Wednesday, August 18, 2021

Camp Chief Hector part I



Alex was supposed to go to overnight camp last summer.  She was supposed to go to overnight camp this summer.  COVID made a hash of all that.  However, the camp does have a "family weekend" that we decided to try.

We arrived Friday after dinner, were directed to the family's assigned tipi, got a bit unpacked and returned to the main lodge for a snack and trivia.  They are super strict and serious about NO FOOD IN THE TIPI and basically food should be either in your car or what the camp serves, eaten in or near the main lodge.  This is worth taking seriously; more on that later.

The trivia was mostly about Canada and although we would have gotten a D if it were for school, we were happy we didn't fail.  The main lodge has games, arts and crafts (appealing to the littler ones), bathrooms with flush toilets and a water refilling station.  Families are assigned their own tables, and the camp operated like a restaurant in that we wore masks as we moved about the room but took them off when hanging at the table.
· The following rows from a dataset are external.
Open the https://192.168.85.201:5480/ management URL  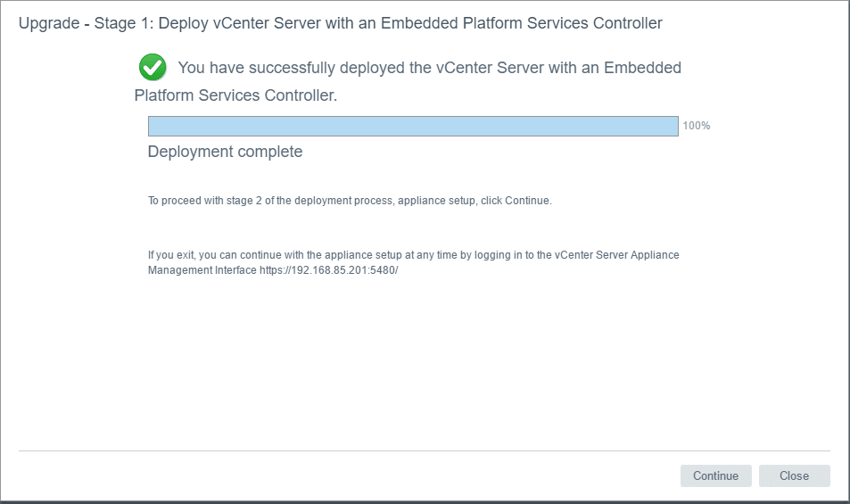328,270
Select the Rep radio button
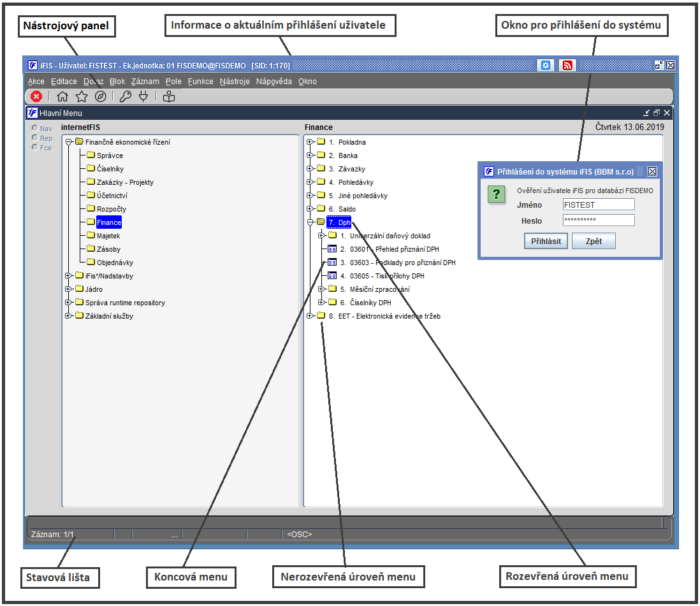The width and height of the screenshot is (700, 606). pyautogui.click(x=35, y=138)
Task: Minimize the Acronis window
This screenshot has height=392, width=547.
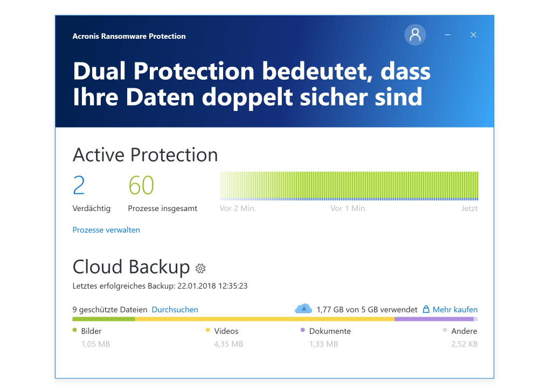Action: tap(448, 35)
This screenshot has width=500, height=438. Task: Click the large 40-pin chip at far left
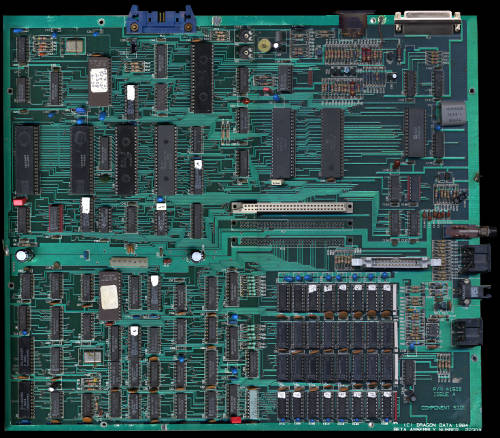(27, 160)
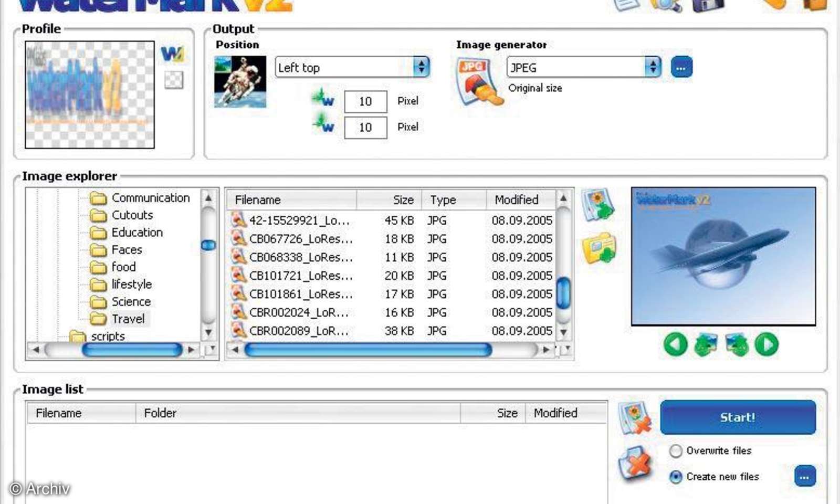Click the first Pixel offset input field
The width and height of the screenshot is (840, 504).
(x=365, y=101)
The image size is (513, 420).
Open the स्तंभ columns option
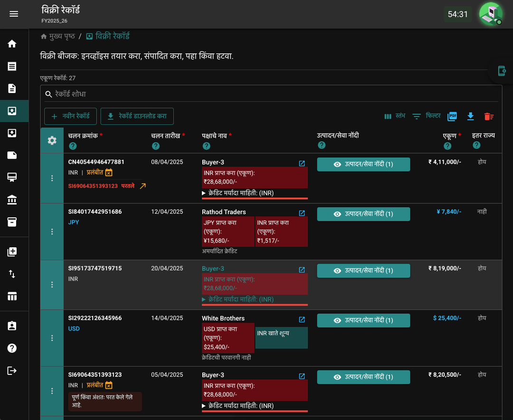click(395, 116)
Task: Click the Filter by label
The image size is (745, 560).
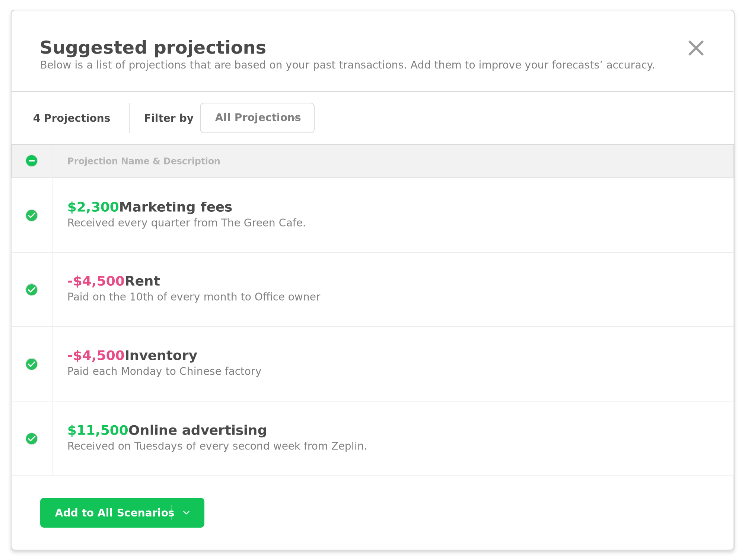Action: tap(168, 118)
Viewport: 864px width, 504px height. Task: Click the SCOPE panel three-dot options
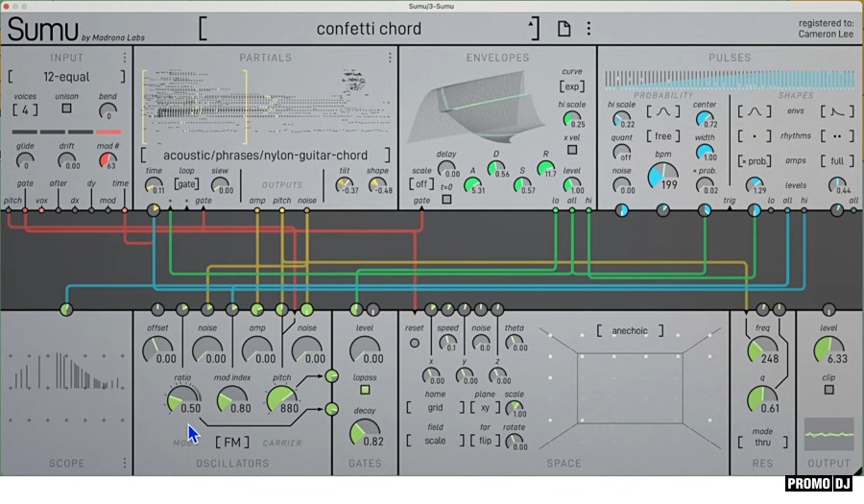124,463
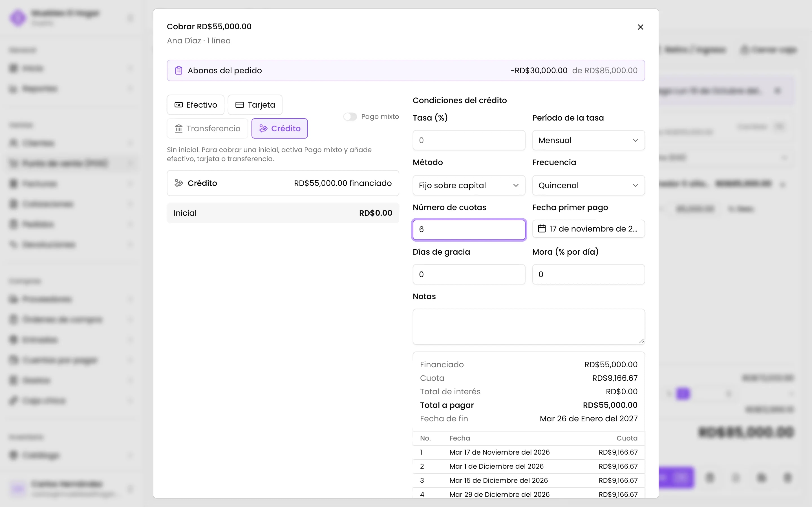
Task: Open the Abonos del pedido banner
Action: [406, 70]
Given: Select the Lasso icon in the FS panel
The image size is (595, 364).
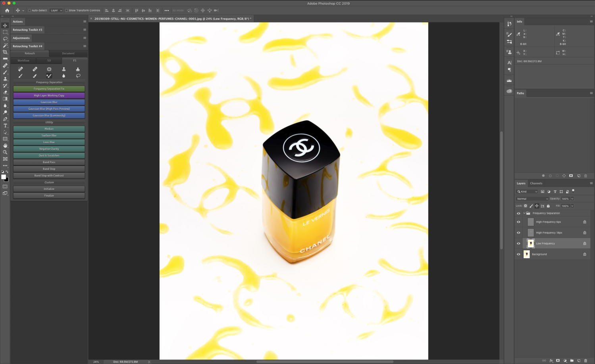Looking at the screenshot, I should coord(78,76).
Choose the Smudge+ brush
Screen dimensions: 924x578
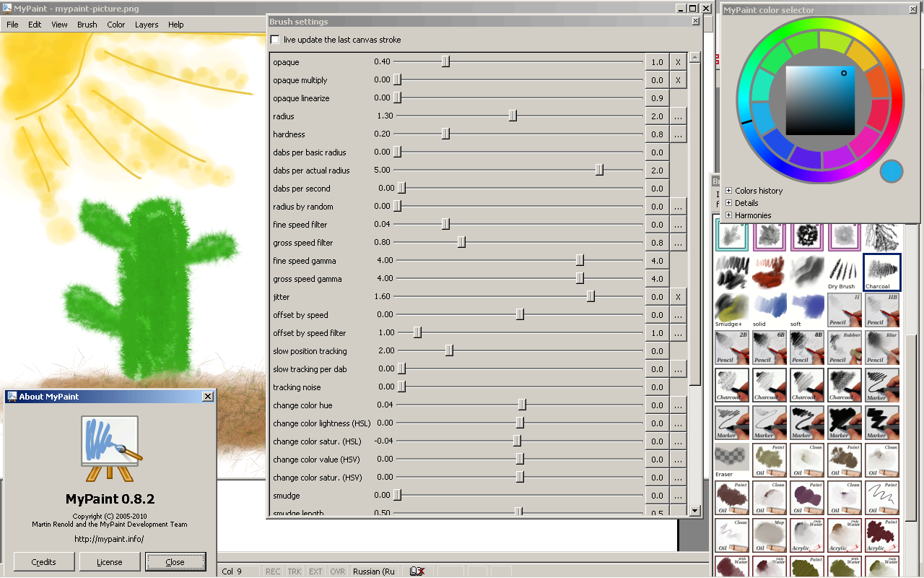tap(731, 311)
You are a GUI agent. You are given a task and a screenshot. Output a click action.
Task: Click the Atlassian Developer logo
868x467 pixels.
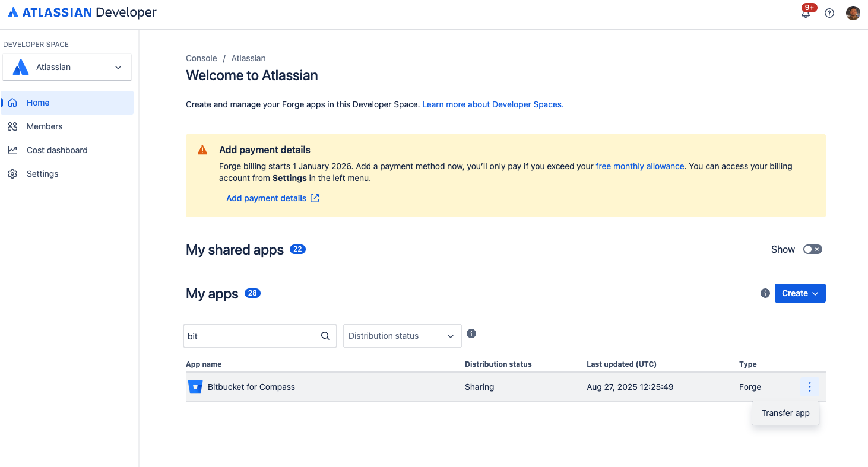(x=83, y=12)
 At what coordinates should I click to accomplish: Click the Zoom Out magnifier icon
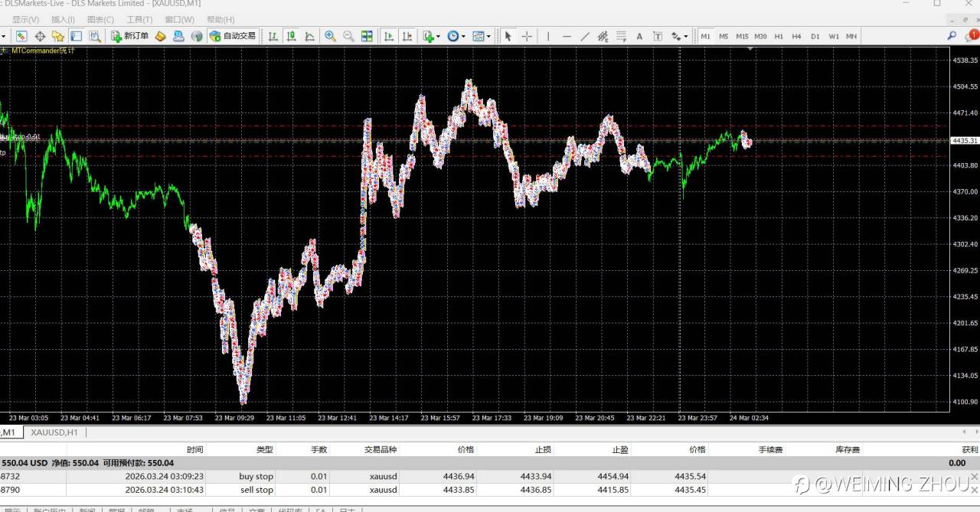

We decided to take a walk in the evening and wandered over to the waterfront area where we would be canoeing the next day.  There's wildfires raging around Alberta and B.C. and pollution is very pretty.

The tipis are outfitted with five bunk beds and a fire pit in the middle.  We didn't understand that we needed to open the smoke flap at the top when building the fire so things got a bit smokey.  It was too hot to keep the fire going anyway - such a weird feeling to be in short sleeves at 10:30pm at a campsite in Alberta. 

Sleep came late - that massive fireball in the sky keeping things light until after 11pm - and was broken by the sounds of squirrels frolicking all around, inside and out.  I gladly jumped out of bed around 7:30am and got myself dressed and ready for breakfast, which doesn't start until 8am.

Pierogies for breakfast was unusual but worked. The kids gobbled down the blueberry pancakes. There was actually a whole raft of food but I forget what else we ate.  First activity: waterfront/canoeing.  We were first told there needed to be an adult in each boat, so Alex and I paired up, Zoltan and Terry in a different canoe.  Alex had goals and was not impressed with my performance. When we paddled over to the menfolk they were watching a loon and her baby, so we hung around and watched them too.  And listened to their unusual call.

But we had other plans so we soon headed back to the dock where we shed the lifevests and canoes and trekked over to the archery range.  They didn't get a lot of families who owned their own bows so were more impressed than they should have been at the family performance (except me. I haven't shot a bow since my camping days about a million years ago).  After a few rounds we tried our hands at the javelins.  They had atlatls too, which Alex was excited to see as she had done a report on Aztec weapons last year and had learned about them. We were not particularly skilled here; I am pretty sure it's the kind of thing one must practice to get right.